## Work to be completed
In full and without change, transcribe the records below.

[Saved data entries]
....
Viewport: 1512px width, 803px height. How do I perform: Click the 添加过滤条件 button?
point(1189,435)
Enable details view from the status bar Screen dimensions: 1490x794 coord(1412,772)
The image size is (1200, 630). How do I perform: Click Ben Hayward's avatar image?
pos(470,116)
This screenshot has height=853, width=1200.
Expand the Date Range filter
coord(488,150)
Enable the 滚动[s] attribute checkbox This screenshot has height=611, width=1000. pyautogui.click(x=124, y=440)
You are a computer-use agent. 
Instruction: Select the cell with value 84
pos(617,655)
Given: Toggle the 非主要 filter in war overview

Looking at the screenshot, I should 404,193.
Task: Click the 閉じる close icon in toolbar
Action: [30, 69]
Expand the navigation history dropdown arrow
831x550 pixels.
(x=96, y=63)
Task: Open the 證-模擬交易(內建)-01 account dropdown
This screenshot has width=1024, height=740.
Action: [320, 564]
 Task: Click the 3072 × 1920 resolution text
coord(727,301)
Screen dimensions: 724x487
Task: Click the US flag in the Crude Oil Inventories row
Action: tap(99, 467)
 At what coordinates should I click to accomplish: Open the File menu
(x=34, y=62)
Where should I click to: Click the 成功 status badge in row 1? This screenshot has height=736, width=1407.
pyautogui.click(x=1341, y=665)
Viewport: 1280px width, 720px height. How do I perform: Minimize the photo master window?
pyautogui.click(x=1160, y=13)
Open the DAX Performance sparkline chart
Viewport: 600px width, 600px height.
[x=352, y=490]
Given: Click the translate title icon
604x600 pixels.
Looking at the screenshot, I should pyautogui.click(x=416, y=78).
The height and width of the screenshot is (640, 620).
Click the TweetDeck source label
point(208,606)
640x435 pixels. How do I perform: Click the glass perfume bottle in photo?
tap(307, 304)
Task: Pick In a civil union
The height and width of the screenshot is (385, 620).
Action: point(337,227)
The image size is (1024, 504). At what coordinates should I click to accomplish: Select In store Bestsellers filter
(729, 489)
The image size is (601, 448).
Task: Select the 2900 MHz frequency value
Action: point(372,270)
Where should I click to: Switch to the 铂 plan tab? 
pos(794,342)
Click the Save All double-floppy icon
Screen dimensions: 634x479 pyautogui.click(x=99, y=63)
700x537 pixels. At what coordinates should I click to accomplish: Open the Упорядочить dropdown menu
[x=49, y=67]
....
## Worked solution
Viewport: 1512px width, 803px height. How do I perform: Click the 添加过滤条件 button?
point(1189,435)
Enable details view from the status bar Screen dimensions: 1490x794 coord(1412,772)
The image size is (1200, 630). How do I perform: Click Ben Hayward's avatar image?
pos(470,116)
This screenshot has height=853, width=1200.
Expand the Date Range filter
coord(488,150)
Enable the 滚动[s] attribute checkbox This screenshot has height=611, width=1000. pyautogui.click(x=124, y=440)
You are a computer-use agent. 
Instruction: Select the cell with value 84
pos(617,655)
Given: Toggle the 非主要 filter in war overview

Looking at the screenshot, I should 404,193.
Task: Click the 閉じる close icon in toolbar
Action: [30, 69]
Expand the navigation history dropdown arrow
831x550 pixels.
(x=96, y=63)
Task: Open the 證-模擬交易(內建)-01 account dropdown
This screenshot has width=1024, height=740.
Action: [320, 564]
 Task: Click the 3072 × 1920 resolution text
coord(727,301)
Screen dimensions: 724x487
Task: Click the US flag in the Crude Oil Inventories row
Action: tap(99, 467)
 At what coordinates should I click to accomplish: Open the File menu
(x=34, y=62)
Where should I click to: Click the 成功 status badge in row 1? This screenshot has height=736, width=1407.
pyautogui.click(x=1341, y=665)
Viewport: 1280px width, 720px height. How do I perform: Minimize the photo master window?
pyautogui.click(x=1160, y=13)
Open the DAX Performance sparkline chart
Viewport: 600px width, 600px height.
[x=352, y=490]
Given: Click the translate title icon
604x600 pixels.
Looking at the screenshot, I should pyautogui.click(x=416, y=78).
The height and width of the screenshot is (640, 620).
Click the TweetDeck source label
point(208,606)
640x435 pixels. How do I perform: Click the glass perfume bottle in photo?
tap(307, 304)
Task: Pick In a civil union
The height and width of the screenshot is (385, 620).
Action: point(337,227)
The image size is (1024, 504). At what coordinates should I click to accomplish: Select In store Bestsellers filter
(729, 489)
The image size is (601, 448).
Task: Select the 2900 MHz frequency value
Action: point(372,270)
Where should I click to: Switch to the 铂 plan tab? 
pos(794,342)
Click the Save All double-floppy icon
Screen dimensions: 634x479 pyautogui.click(x=99, y=63)
700x537 pixels. At what coordinates should I click to accomplish: Open the Упорядочить dropdown menu
[x=49, y=67]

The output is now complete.